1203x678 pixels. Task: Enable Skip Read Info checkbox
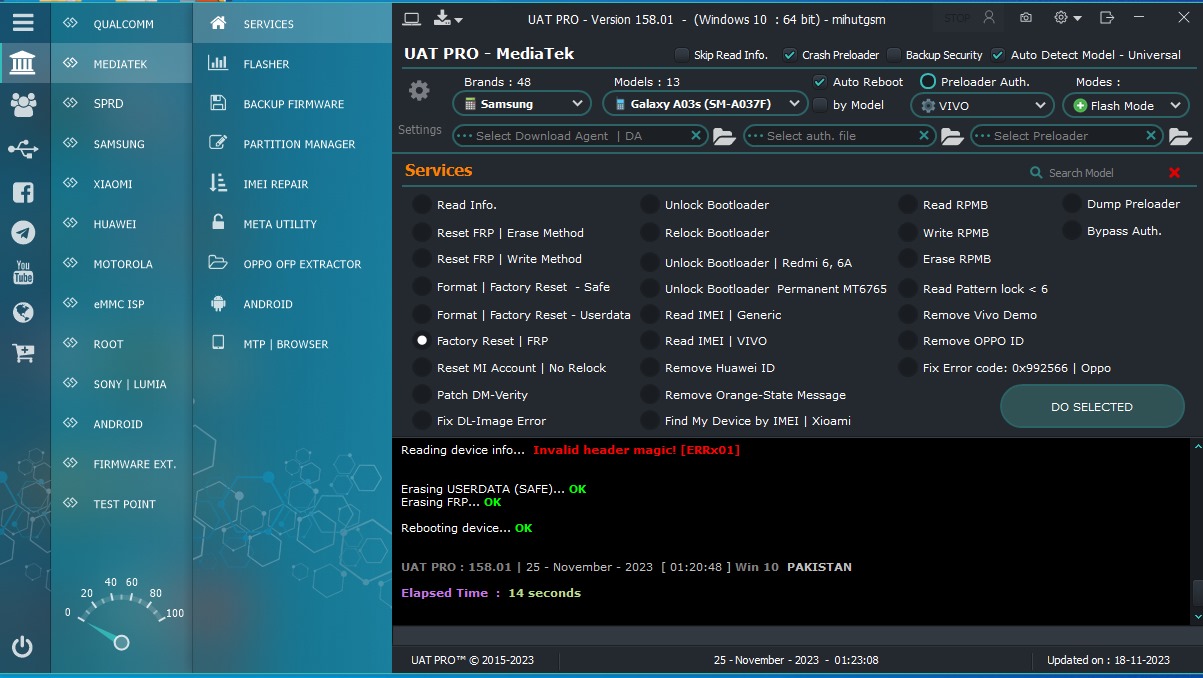(682, 55)
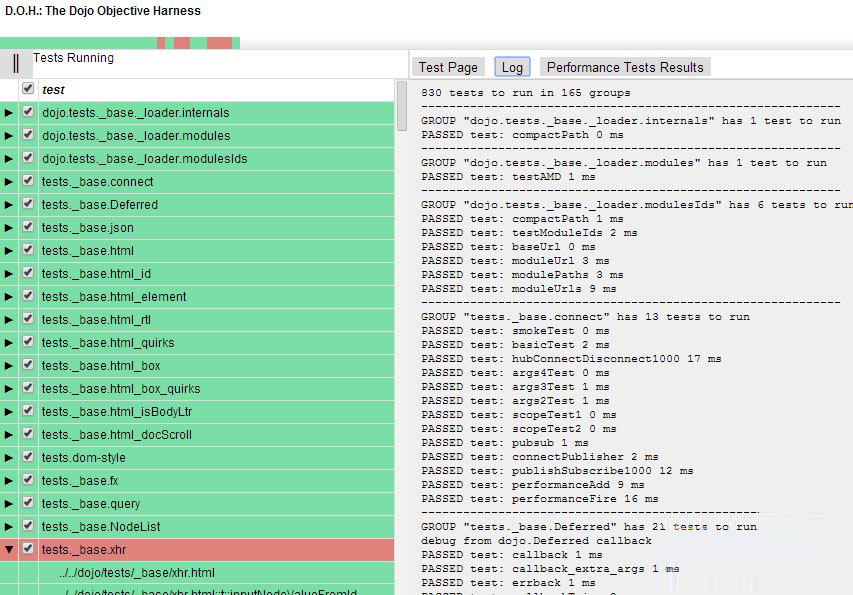Click the tests._base.query group name
The height and width of the screenshot is (595, 853).
pos(91,504)
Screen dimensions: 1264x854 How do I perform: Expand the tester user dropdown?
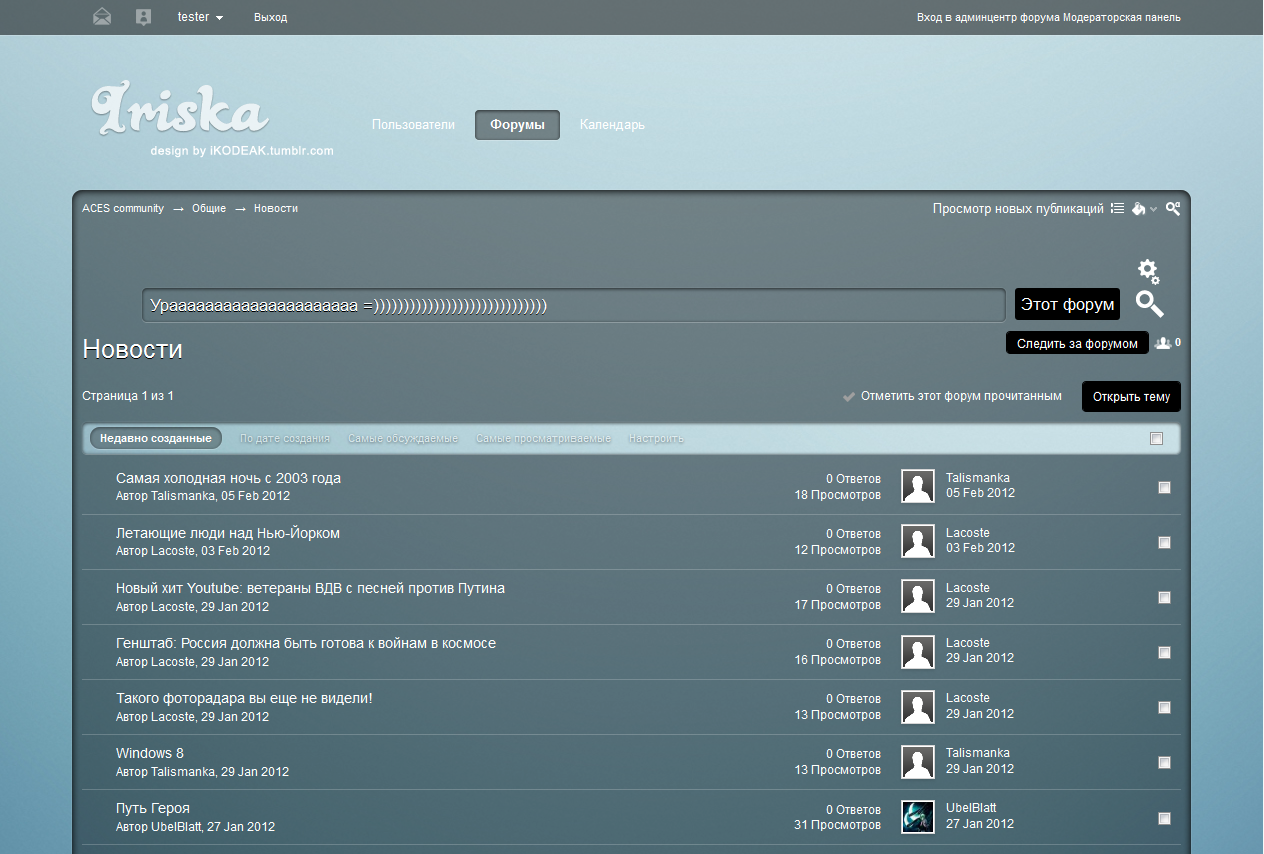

..........

— What you will do —
Copy every line of the items above word for word, omitting the pictures.

— Written reply —
1203x678 pixels. Task: Enable Skip Read Info checkbox
(682, 55)
Click the tests._base.query group name
The height and width of the screenshot is (595, 853).
pos(91,504)
Screen dimensions: 1264x854 How do I perform: Expand the tester user dropdown?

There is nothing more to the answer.